Die ersten 100 Tage laufen für den ukrainischen Präsidenten Wolodymyr Selenski gut. Nun hat er seine Wunschkandidaten in der Regierung untergebracht.

Alexej Gontscharuk ist der neue Premierminister der Ukraine Foto: reuters

Kiew dpa | Anderthalb Monate nach der Parlamentswahl in der Ukraine hat Präsident Wolodymyr Selenski nun mit Unterstützung des Parlaments seine Wunschregierung zusammengestellt. Bei der ersten Parlamentssitzung nach der Wahl im Juli wurde der politisch relativ unerfahrene Alexej Gontscharuk am Donnerstag mit deutlicher Mehrheit zum Ministerpräsidenten gewählt. Der 35-jährige Jurist ist somit der jüngste Regierungschef in der neueren Geschichte der Ukraine.

Gontscharuk unterstützte noch im April Vorgängerpräsident Petro Poroschenko, wurde jedoch kurz darauf unter Selenski zum stellvertretenden Leiter des Präsidentenbüros ernannt. Dennoch stimmten 290 bei 226 notwendigen Abgeordneten in Kiew für ihn. In seiner Kandidatenrede sprach er davon, ein Wirtschaftswachstum von fünf bis sieben Prozent für das verarmte Land anzustreben. Die Ukraine ist eine der wenigen ehemaligen Sowjetrepubliken, die bis heute das Wirtschaftsniveau von 1990 nicht wieder erreicht hat.

Zudem wurde der Unternehmer Andrej Sagorodnjuk auf direkten Vorschlag des Staatschefs zum Verteidigungsminister gewählt. Bei seiner Wahl zum Außenminister erhielt der ebenso von Selenski vorgeschlagene Karrierediplomat Wadim Pristaiko 310 Stimmen. Iwan Bakanow, ein Jugendfreund Selenskis, wurde zum neuen Chef des Geheimdienstes SBU ernannt. Der Chef der Präsidentenpartei Sluha Narodu (Diener des Volkes), Dmitri Rasumkow, wurde neuer Parlamentsvorsitzender.
* * * *
**ZIEL**
Entnimm den obigen Auszug über die neue Regierung der Ukraine und gib ihn vollständig und wortgetreu wieder.

**ANGEZEIGTE DATEN**
* * * *
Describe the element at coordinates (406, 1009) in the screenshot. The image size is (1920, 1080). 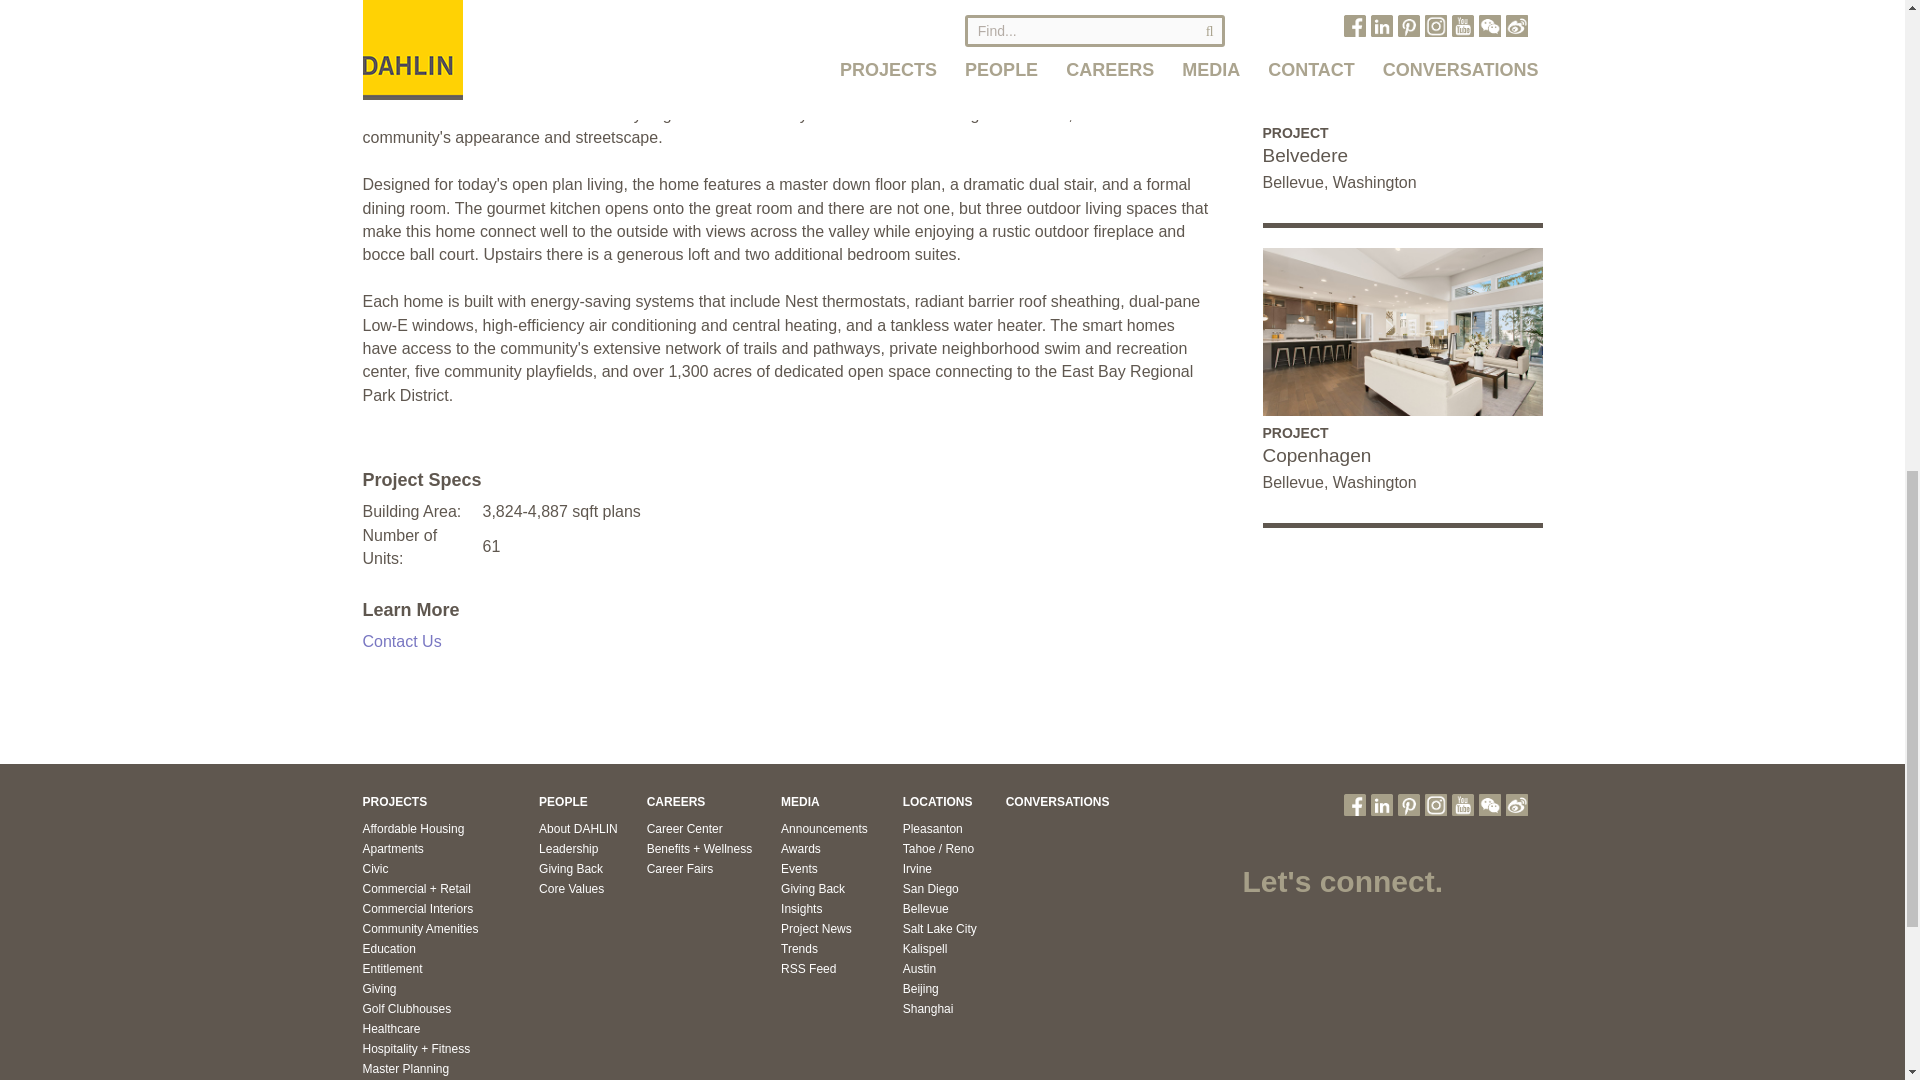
* * * *
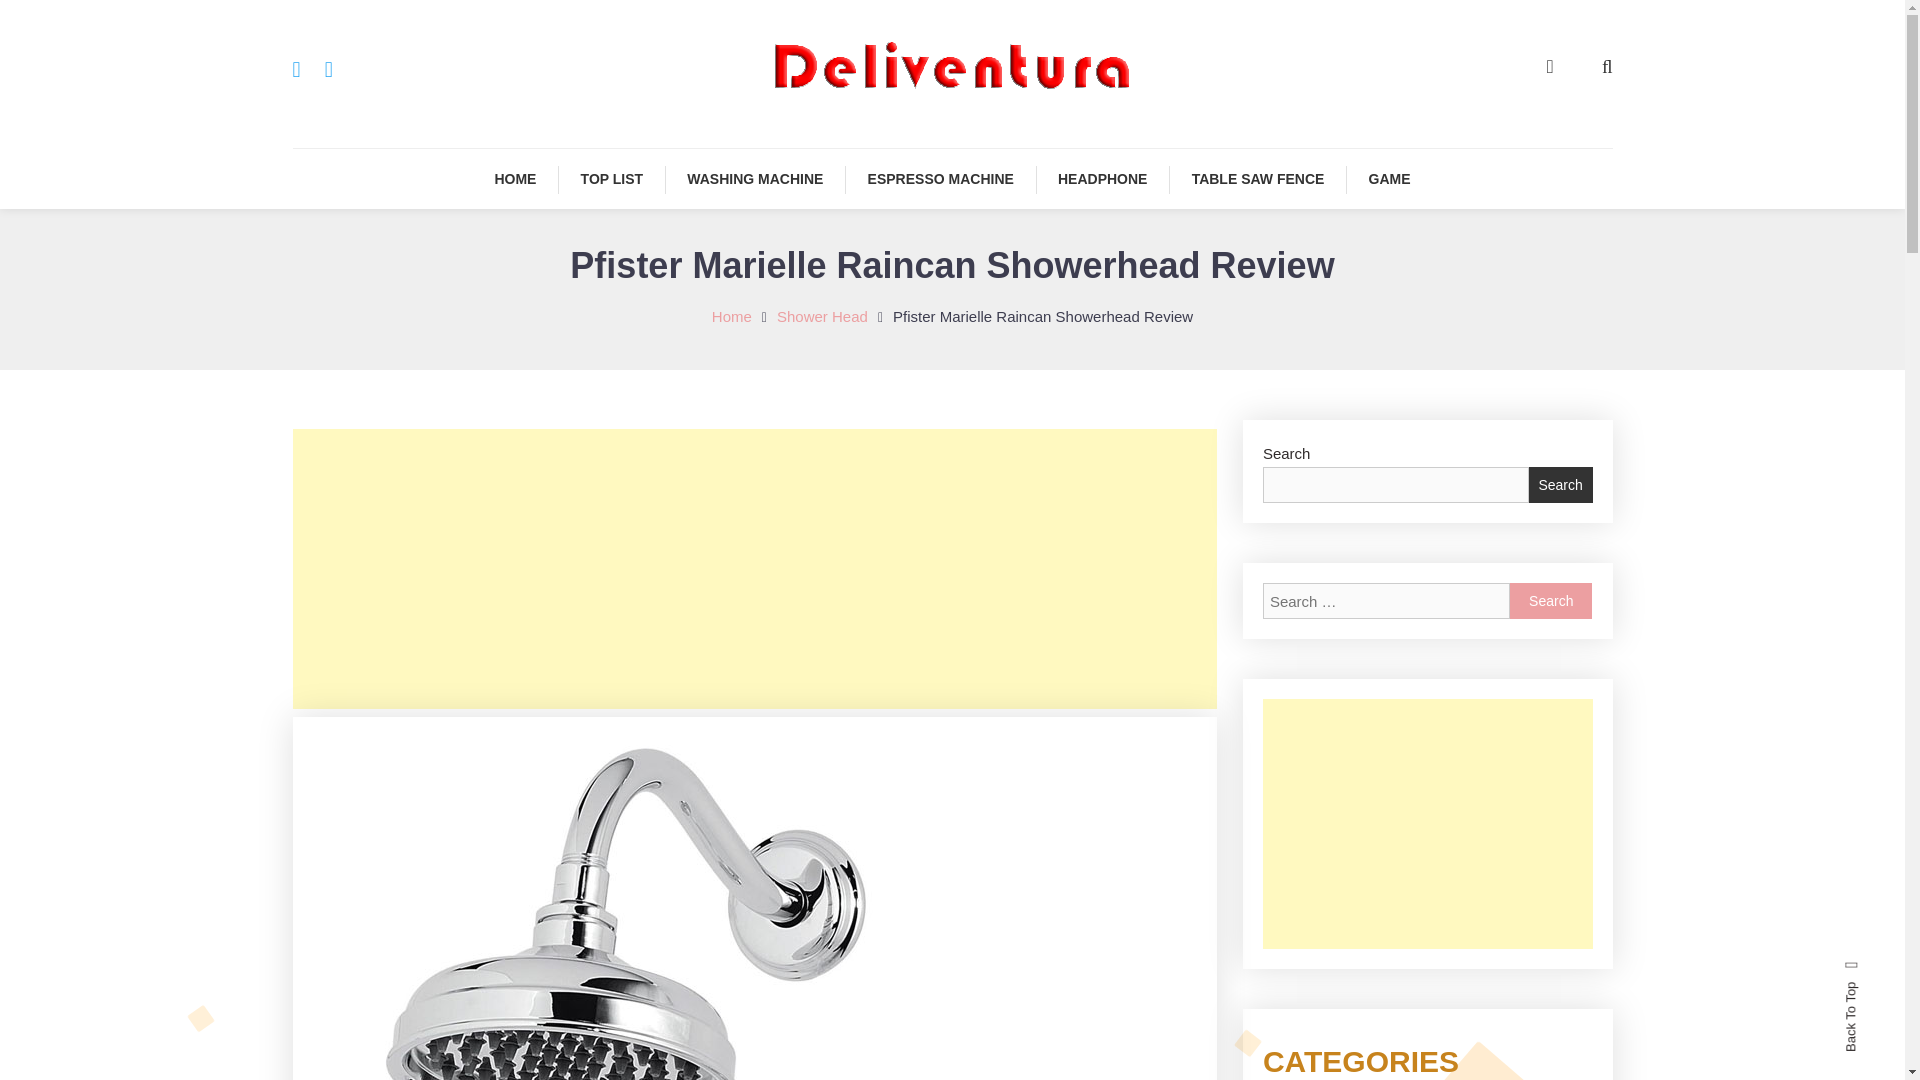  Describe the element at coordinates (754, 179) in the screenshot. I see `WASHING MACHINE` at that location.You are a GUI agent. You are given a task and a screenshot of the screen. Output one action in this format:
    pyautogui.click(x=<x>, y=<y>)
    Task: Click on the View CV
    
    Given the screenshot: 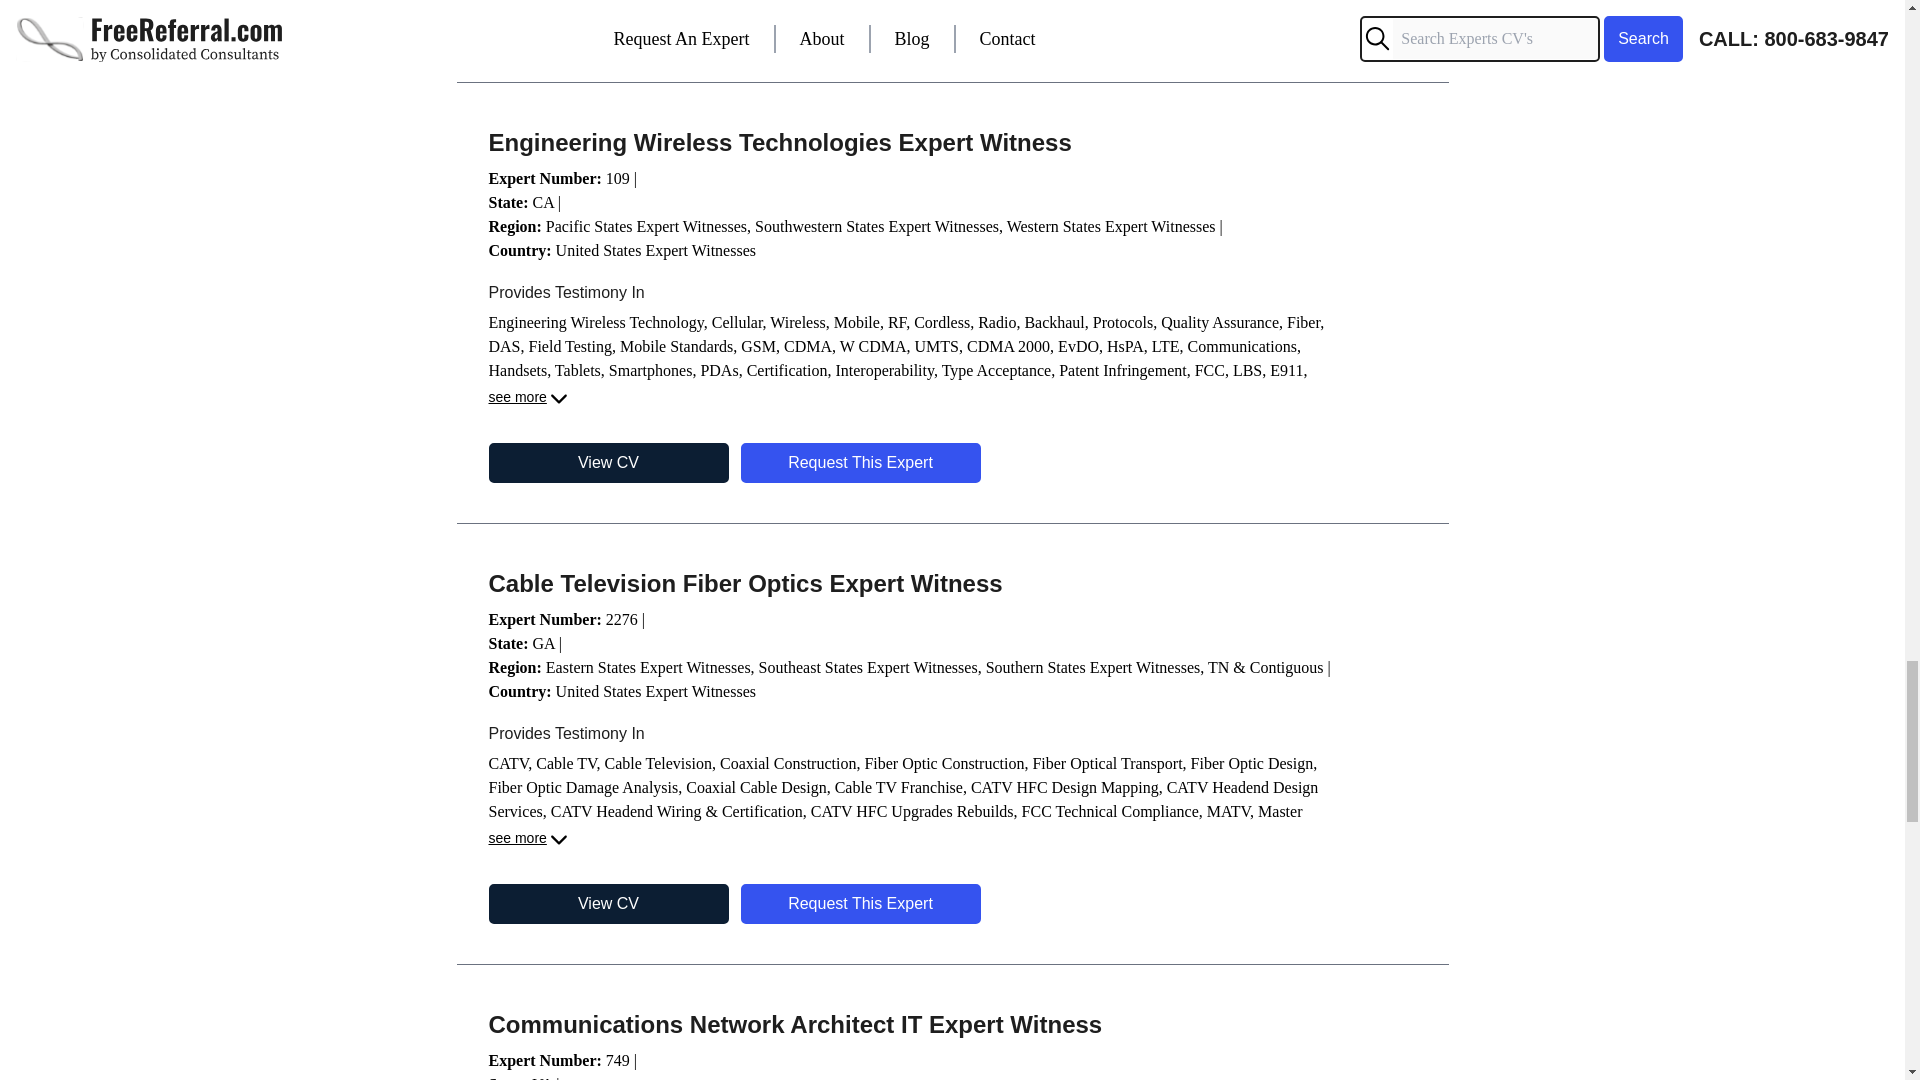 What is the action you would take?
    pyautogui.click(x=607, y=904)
* * * *
**ERGEBNIS**
Die ersten 100 Tage laufen für den ukrainischen Präsidenten Wolodymyr Selenski gut. Nun hat er seine Wunschkandidaten in der Regierung untergebracht.

Alexej Gontscharuk ist der neue Premierminister der Ukraine Foto: reuters

Kiew dpa | Anderthalb Monate nach der Parlamentswahl in der Ukraine hat Präsident Wolodymyr Selenski nun mit Unterstützung des Parlaments seine Wunschregierung zusammengestellt. Bei der ersten Parlamentssitzung nach der Wahl im Juli wurde der politisch relativ unerfahrene Alexej Gontscharuk am Donnerstag mit deutlicher Mehrheit zum Ministerpräsidenten gewählt. Der 35-jährige Jurist ist somit der jüngste Regierungschef in der neueren Geschichte der Ukraine.

Gontscharuk unterstützte noch im April Vorgängerpräsident Petro Poroschenko, wurde jedoch kurz darauf unter Selenski zum stellvertretenden Leiter des Präsidentenbüros ernannt. Dennoch stimmten 290 bei 226 notwendigen Abgeordneten in Kiew für ihn. In seiner Kandidatenrede sprach er davon, ein Wirtschaftswachstum von fünf bis sieben Prozent für das verarmte Land anzustreben. Die Ukraine ist eine der wenigen ehemaligen Sowjetrepubliken, die bis heute das Wirtschaftsniveau von 1990 nicht wieder erreicht hat.

Zudem wurde der Unternehmer Andrej Sagorodnjuk auf direkten Vorschlag des Staatschefs zum Verteidigungsminister gewählt. Bei seiner Wahl zum Außenminister erhielt der ebenso von Selenski vorgeschlagene Karrierediplomat Wadim Pristaiko 310 Stimmen. Iwan Bakanow, ein Jugendfreund Selenskis, wurde zum neuen Chef des Geheimdienstes SBU ernannt. Der Chef der Präsidentenpartei Sluha Narodu (Diener des Volkes), Dmitri Rasumkow, wurde neuer Parlamentsvorsitzender.